#### Given exercise
Please rewrite the material below, switching each "screenshot" to "screen capture" and keeping everything else the same. Leave the pictures out.

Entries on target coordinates
◆ ◆ ◆

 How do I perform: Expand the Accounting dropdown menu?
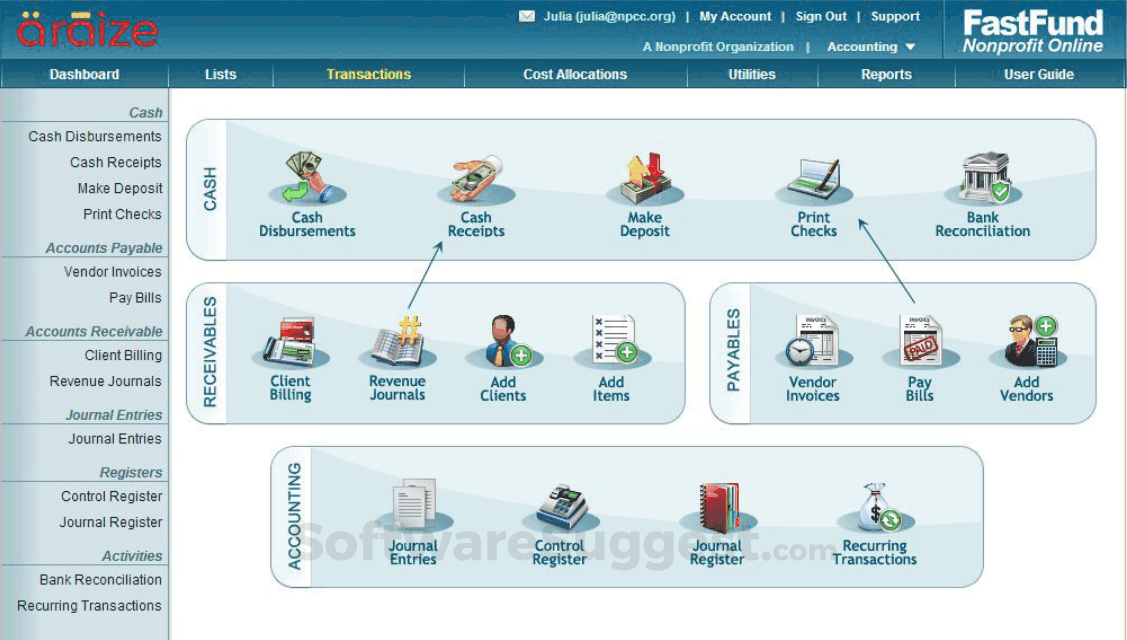869,46
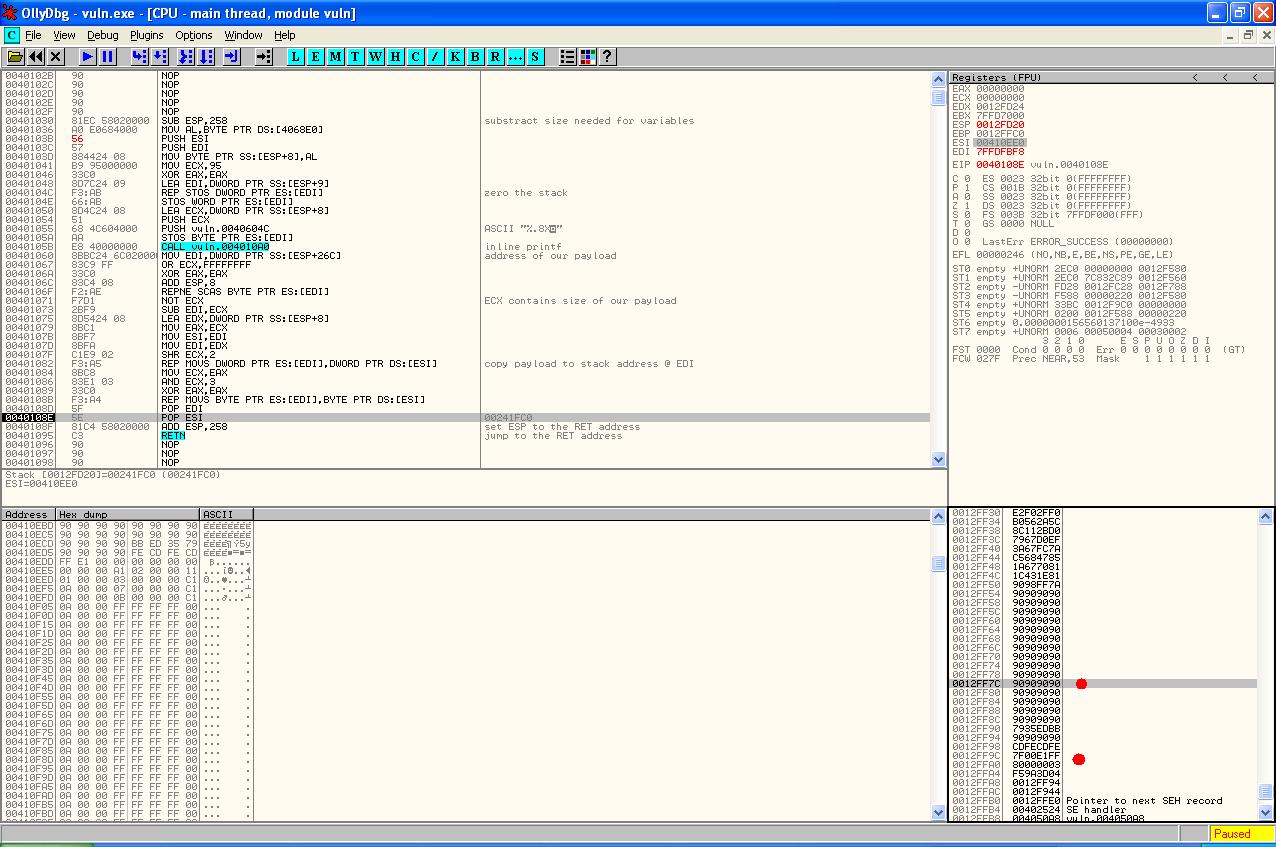1276x847 pixels.
Task: Toggle the P flag value
Action: [967, 187]
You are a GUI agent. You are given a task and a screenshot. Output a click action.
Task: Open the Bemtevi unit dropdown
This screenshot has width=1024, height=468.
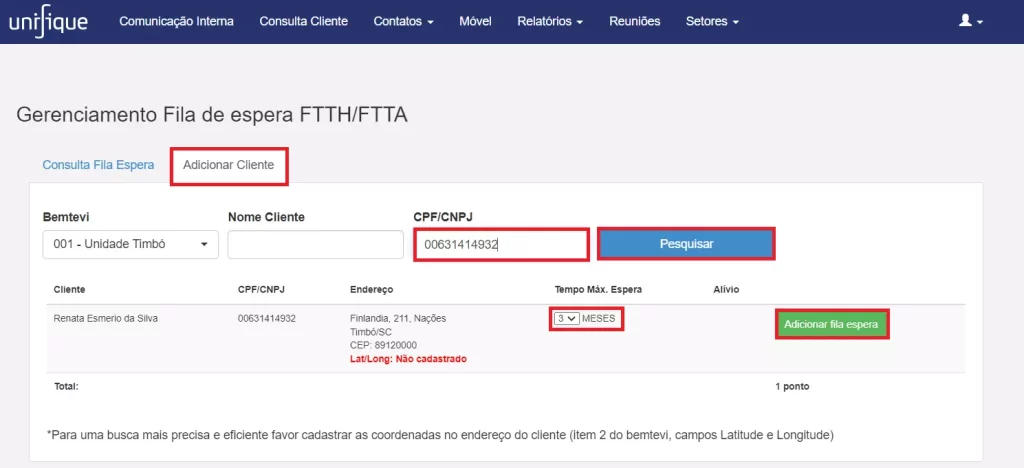coord(131,244)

◆ ◆ ◆

#### Result below
 How do I perform: Expand the Accounting dropdown menu?
869,46
1276x847 pixels.
Task: Toggle the P flag value
Action: [967, 187]
You are a GUI agent. You are given a task and a screen capture. Output a click action.
Task: Open the Bemtevi unit dropdown
This screen capture has width=1024, height=468.
coord(131,244)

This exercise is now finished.